Data records:
===============
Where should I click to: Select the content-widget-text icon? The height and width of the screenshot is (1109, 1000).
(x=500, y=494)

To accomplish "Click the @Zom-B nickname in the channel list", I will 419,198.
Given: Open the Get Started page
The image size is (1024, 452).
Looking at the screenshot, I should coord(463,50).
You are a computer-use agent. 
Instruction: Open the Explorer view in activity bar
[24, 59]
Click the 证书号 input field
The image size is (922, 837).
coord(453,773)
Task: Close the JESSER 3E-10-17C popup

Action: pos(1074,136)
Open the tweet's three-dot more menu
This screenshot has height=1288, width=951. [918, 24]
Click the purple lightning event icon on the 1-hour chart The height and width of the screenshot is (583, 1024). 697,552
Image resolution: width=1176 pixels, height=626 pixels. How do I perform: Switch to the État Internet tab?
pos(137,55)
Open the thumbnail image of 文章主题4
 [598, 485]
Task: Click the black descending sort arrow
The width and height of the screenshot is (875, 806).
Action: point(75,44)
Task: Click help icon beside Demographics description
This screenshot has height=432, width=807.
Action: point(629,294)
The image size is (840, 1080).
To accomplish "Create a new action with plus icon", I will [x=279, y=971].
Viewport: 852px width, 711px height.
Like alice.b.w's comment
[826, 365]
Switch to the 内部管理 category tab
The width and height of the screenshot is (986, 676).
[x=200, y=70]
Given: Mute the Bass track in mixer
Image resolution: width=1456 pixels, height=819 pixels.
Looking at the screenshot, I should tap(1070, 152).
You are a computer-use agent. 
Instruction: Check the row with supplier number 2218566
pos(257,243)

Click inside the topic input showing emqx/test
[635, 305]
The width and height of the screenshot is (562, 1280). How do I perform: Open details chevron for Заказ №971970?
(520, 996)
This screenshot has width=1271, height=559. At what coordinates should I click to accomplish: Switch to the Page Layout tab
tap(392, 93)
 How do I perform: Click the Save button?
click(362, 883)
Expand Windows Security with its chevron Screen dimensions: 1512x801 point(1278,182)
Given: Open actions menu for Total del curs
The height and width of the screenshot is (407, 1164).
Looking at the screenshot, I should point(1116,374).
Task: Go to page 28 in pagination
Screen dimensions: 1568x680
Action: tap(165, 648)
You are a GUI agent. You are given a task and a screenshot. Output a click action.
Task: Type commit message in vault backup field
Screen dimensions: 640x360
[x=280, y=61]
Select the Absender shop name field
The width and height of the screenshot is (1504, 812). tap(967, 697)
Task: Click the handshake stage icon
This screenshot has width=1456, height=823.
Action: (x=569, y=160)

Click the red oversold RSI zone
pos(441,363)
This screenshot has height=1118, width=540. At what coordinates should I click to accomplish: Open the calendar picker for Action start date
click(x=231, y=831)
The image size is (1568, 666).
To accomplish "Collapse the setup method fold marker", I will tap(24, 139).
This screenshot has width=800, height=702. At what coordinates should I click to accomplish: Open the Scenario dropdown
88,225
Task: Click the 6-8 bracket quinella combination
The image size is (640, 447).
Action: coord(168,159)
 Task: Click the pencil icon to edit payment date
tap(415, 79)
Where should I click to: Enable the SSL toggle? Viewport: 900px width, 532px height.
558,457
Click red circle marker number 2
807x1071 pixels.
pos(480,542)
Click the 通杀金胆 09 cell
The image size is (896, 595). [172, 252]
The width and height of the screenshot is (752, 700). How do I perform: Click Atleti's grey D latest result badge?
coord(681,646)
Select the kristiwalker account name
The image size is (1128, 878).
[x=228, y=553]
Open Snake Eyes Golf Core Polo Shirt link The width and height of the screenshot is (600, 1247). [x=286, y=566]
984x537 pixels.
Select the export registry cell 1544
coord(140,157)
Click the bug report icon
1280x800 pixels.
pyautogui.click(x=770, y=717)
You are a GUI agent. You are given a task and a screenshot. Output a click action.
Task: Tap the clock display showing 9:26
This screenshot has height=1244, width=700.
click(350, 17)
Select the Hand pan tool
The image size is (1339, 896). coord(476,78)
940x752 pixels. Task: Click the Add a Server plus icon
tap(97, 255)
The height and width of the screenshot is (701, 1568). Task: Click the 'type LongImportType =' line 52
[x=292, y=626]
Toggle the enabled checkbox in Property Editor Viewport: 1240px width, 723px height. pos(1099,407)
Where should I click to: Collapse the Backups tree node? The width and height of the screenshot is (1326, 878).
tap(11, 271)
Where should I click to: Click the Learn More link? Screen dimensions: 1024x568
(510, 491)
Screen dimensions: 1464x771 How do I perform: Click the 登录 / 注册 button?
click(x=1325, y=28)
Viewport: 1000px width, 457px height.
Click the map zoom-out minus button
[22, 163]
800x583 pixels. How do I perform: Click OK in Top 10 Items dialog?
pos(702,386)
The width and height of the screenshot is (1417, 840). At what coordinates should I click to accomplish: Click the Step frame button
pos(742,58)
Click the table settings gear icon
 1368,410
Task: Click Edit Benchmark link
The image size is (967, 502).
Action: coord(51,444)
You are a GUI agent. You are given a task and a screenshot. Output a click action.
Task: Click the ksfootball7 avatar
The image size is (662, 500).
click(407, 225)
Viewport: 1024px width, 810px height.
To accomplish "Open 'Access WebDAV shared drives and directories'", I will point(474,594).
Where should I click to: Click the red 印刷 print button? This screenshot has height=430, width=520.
===============
Exercise prompt: Wherever the word "will" appears in the entries above, copy that line.

Result for this task:
To accomplish "Click the @Zom-B nickname in the channel list", I will 419,198.
To accomplish "Create a new action with plus icon", I will [x=279, y=971].
To accomplish "Collapse the setup method fold marker", I will tap(24, 139).
To accomplish "Open 'Access WebDAV shared drives and directories'", I will point(474,594).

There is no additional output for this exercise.